* Your objective
Transcribe each of the following entries verbatim, keeping every line unchanged.

Item coordinate entries:
━━━━━━━━
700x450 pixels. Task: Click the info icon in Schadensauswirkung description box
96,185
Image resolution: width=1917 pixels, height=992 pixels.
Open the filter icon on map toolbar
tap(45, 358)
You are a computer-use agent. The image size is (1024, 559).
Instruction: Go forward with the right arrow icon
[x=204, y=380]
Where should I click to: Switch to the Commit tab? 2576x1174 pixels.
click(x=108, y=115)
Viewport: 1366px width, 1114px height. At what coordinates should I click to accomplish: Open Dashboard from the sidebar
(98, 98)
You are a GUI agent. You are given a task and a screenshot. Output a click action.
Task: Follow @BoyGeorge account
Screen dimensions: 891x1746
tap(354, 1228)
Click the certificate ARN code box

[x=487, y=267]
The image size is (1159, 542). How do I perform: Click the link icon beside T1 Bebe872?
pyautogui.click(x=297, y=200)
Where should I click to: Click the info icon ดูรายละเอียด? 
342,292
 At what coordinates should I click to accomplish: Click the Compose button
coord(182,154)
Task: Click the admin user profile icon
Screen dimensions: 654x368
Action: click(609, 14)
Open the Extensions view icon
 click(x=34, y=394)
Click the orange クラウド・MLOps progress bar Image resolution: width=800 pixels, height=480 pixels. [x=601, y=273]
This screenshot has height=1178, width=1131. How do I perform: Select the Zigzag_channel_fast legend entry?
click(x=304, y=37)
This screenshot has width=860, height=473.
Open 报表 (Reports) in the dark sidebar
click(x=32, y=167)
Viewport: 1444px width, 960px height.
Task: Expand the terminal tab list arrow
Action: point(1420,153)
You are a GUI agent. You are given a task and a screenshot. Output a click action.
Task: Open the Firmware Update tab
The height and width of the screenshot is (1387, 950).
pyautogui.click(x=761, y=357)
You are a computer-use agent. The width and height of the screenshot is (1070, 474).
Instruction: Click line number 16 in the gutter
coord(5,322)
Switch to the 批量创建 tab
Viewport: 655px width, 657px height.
━━━━━━━━
* The completed task
700x450 pixels. Task: Click the info icon in Schadensauswirkung description box
96,185
Image resolution: width=1917 pixels, height=992 pixels.
Open the filter icon on map toolbar
tap(45, 358)
You are a computer-use agent. The image size is (1024, 559).
Instruction: Go forward with the right arrow icon
[x=204, y=380]
Where should I click to: Switch to the Commit tab? 2576x1174 pixels.
click(x=108, y=115)
Viewport: 1366px width, 1114px height. At what coordinates should I click to accomplish: Open Dashboard from the sidebar
(98, 98)
You are a GUI agent. You are given a task and a screenshot. Output a click action.
Task: Follow @BoyGeorge account
Screen dimensions: 891x1746
tap(354, 1228)
Click the certificate ARN code box

[x=487, y=267]
The image size is (1159, 542). How do I perform: Click the link icon beside T1 Bebe872?
pyautogui.click(x=297, y=200)
Where should I click to: Click the info icon ดูรายละเอียด? 
342,292
 At what coordinates should I click to accomplish: Click the Compose button
coord(182,154)
Task: Click the admin user profile icon
Screen dimensions: 654x368
Action: click(609, 14)
Open the Extensions view icon
 click(x=34, y=394)
Click the orange クラウド・MLOps progress bar Image resolution: width=800 pixels, height=480 pixels. [x=601, y=273]
This screenshot has height=1178, width=1131. How do I perform: Select the Zigzag_channel_fast legend entry?
click(x=304, y=37)
This screenshot has width=860, height=473.
Open 报表 (Reports) in the dark sidebar
click(x=32, y=167)
Viewport: 1444px width, 960px height.
Task: Expand the terminal tab list arrow
Action: point(1420,153)
You are a GUI agent. You are given a task and a screenshot. Output a click action.
Task: Open the Firmware Update tab
The height and width of the screenshot is (1387, 950).
pyautogui.click(x=761, y=357)
You are a computer-use agent. The width and height of the screenshot is (1070, 474).
Instruction: Click line number 16 in the gutter
coord(5,322)
Switch to the 批量创建 tab
Viewport: 655px width, 657px height.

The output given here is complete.